======== Task data ========

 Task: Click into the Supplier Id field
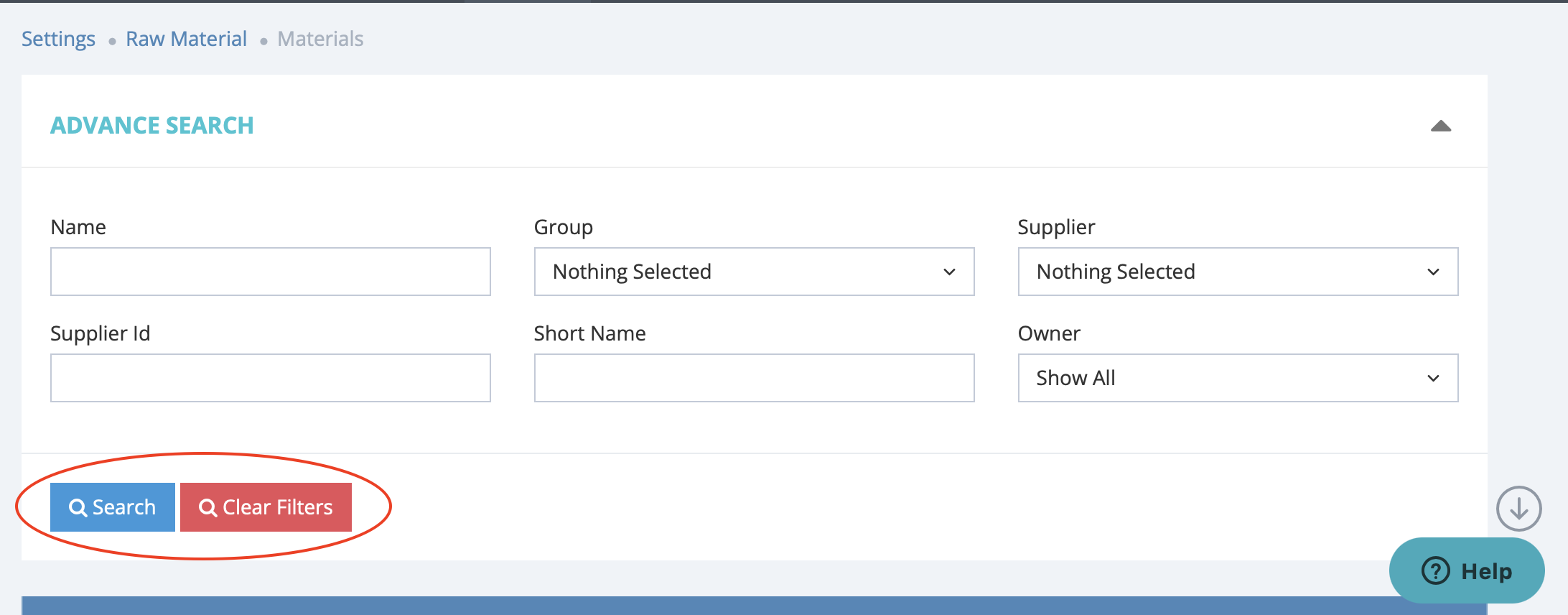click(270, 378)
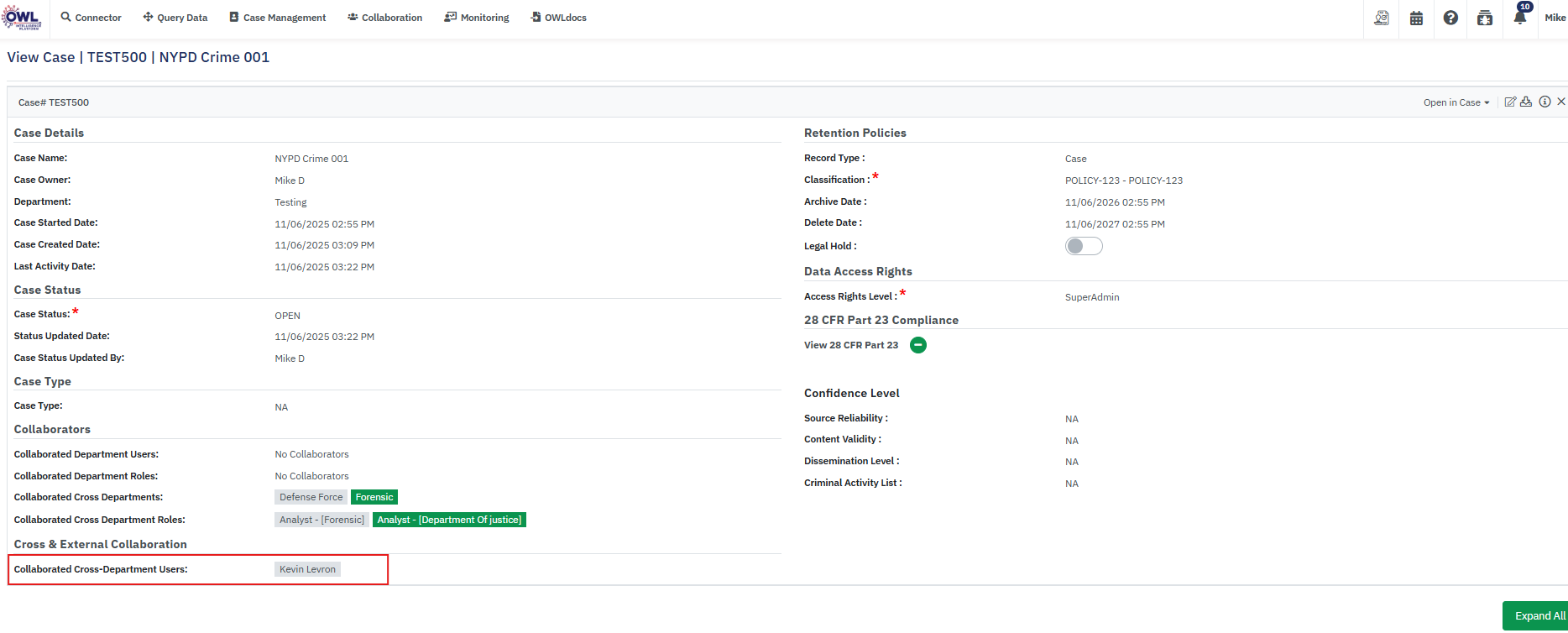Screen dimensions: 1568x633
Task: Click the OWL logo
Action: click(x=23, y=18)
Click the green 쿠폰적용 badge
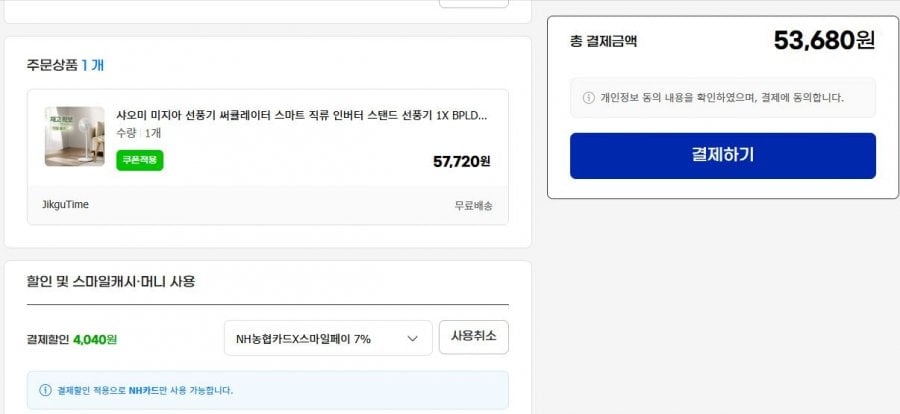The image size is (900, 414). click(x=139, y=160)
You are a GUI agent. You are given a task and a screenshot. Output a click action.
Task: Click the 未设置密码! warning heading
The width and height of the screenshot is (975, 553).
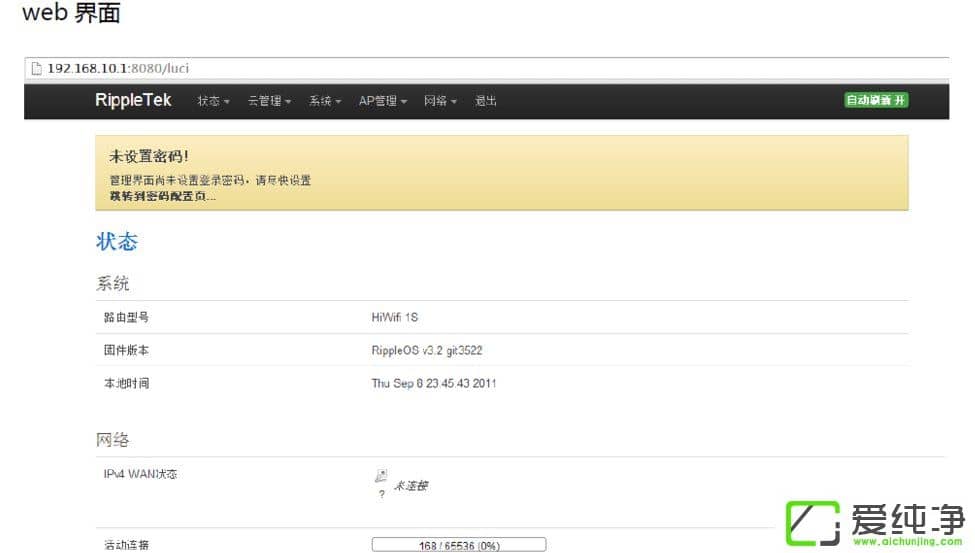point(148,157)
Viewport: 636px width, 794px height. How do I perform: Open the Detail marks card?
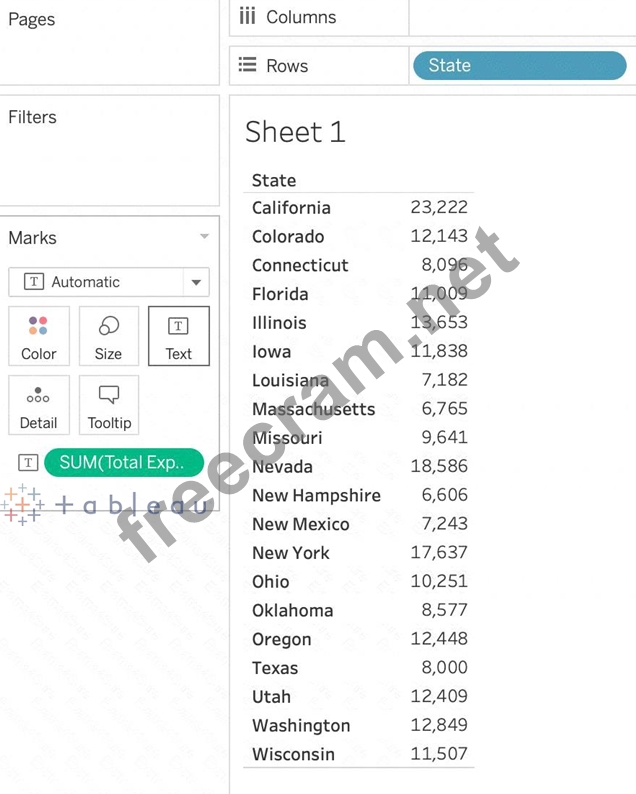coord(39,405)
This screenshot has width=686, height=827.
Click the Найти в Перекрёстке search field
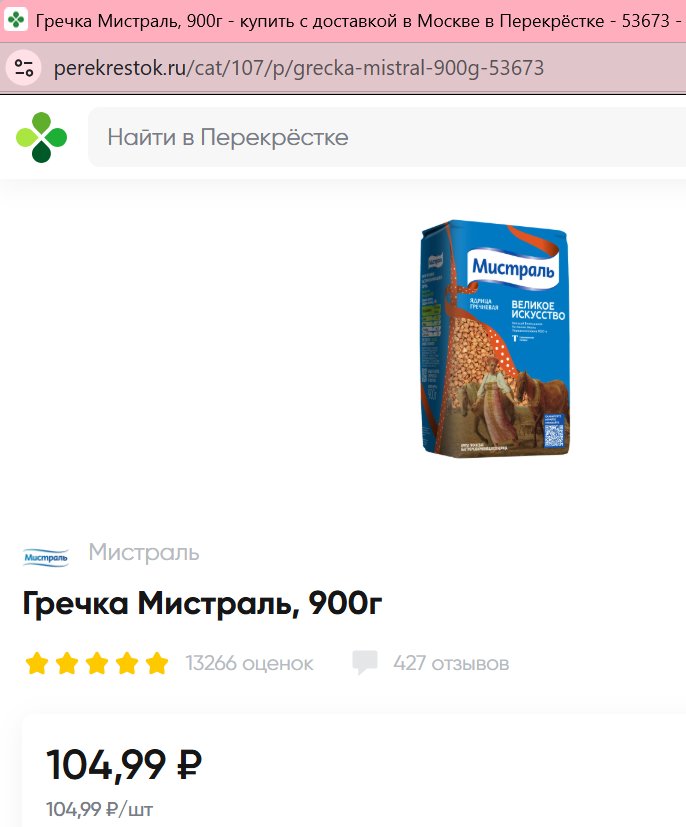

========

**Task objective:**
What should appear is an exact copy of the lines from the one containing "You are a GUI" through the last line of the records above, pictures excluded.

**Written response:**
You are a GUI agent. You are given a task and a screenshot. Output a click action.
Task: Click the 未设置密码! warning heading
The width and height of the screenshot is (975, 553).
point(148,157)
Viewport: 636px width, 794px height. How do I perform: Open the Detail marks card?
coord(39,405)
This screenshot has width=686, height=827.
Click the Найти в Перекрёстке search field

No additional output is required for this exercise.